親として「なんとかしてあげたい!」と思う気持ちは自然なことです。
しかし、よかれと思ってする行動が、かえって子どもの心を傷つけたり、自立心を阻害したりすることもあります。
特に注意してほしいのが、「無理に他の子と遊ばせようとすること」です。
これは、多くの保育士が口を揃えて言うことで、YouTubeやSNSで大人気のてぃ先生も同じことを言っていました。
プロの保育士が共通して大切にしている考え方なのです。
【事例】一人遊びから集団遊びに発展する理想的なケース
子どもが一人で砂遊びに没頭している姿を想像してみてください。
黙々と山を作ったり、トンネルを掘ったり…。このとき、親が「〇〇くんも一緒に遊ぼう!」「〇〇君と一緒に遊んだら?」と無理に声をかけたらどうなるでしょうか。
せっかくの集中が途切れてしまい、子どもは「自分のやりたいことを邪魔された」と感じてしまうかもしれません。
しかし、親が温かく見守ることで、その楽しそうな姿に周りの子どもたちが自然と興味を示し、「ねえ、何してるの?」と話しかけてくることがあります。
子どもが一人で始めた砂遊びが、いつの間にか「みんなで大きな山を作ろう!」という集団遊びへと発展する。
これは、子どもが「自分のやりたいこと」を軸に、自然な形で人との関わりを広げていく、理想的なプロセスです。
無理に集団遊びの輪に入れるのではなく、まずは子どもの「好き」を尊重して見守ること。それが、結果的に子ども自身の力で友だちとの繋がりを築くことにつながります。
家庭でできる【さりげない】サポート5選

無理に友だちと遊ばせるのではなく、「関わり方の幅を広げる」ようなサポートが効果的です。
①興味の幅を広げる遊びに誘う
室内遊びが好きなら、たまには公園へ。
砂場や遊具、虫取りなど、新しい世界に触れることで、遊びの質や、他者との自然な関わり方も変わってきます。

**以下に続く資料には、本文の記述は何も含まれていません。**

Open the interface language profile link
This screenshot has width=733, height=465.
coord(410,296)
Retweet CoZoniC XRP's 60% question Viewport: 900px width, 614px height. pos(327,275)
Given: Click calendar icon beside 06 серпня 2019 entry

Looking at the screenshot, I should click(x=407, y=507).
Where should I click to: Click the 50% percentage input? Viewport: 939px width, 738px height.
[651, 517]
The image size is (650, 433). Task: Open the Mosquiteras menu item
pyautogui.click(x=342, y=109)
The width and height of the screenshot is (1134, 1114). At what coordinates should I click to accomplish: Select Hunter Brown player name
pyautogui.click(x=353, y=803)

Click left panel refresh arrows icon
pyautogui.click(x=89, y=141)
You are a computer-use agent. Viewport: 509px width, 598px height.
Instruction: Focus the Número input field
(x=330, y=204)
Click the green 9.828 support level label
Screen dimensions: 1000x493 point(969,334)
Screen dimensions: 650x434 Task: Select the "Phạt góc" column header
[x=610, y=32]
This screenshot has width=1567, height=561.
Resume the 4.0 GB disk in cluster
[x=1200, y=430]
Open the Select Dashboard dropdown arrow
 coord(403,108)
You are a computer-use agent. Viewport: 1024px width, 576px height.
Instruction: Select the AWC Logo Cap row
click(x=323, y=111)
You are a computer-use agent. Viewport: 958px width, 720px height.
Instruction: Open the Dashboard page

図鑑や絵本を通じて好奇心を刺激するのも良いでしょう。
②まずは大人が最高の遊び相手になる
まずはママ・パパが遊び相手になり、会話のキャッチボールを体験させてあげましょう。
トランプやボードゲーム、キャッチボールなど、ルールのある遊びを通して「人と関わる楽しさ」を身近な場所で学ぶことができます。
③少人数の関わりからスタートする
いきなり多くの友だちの輪に入るのが苦手な子もいます。
まずは兄弟や親戚、近所の仲良しの親子など、1〜2人と関わる機会を大切にしましょう。
相手が年下や年上でも構いません。安心できる環境で関わる経験を積み重ねていくことが大切です。
④習い事や自然な集まりに参加してみる
子どもが興味を持っている分野の習い事や、公園あそびのサークルなどに参加してみるのも良いでしょう。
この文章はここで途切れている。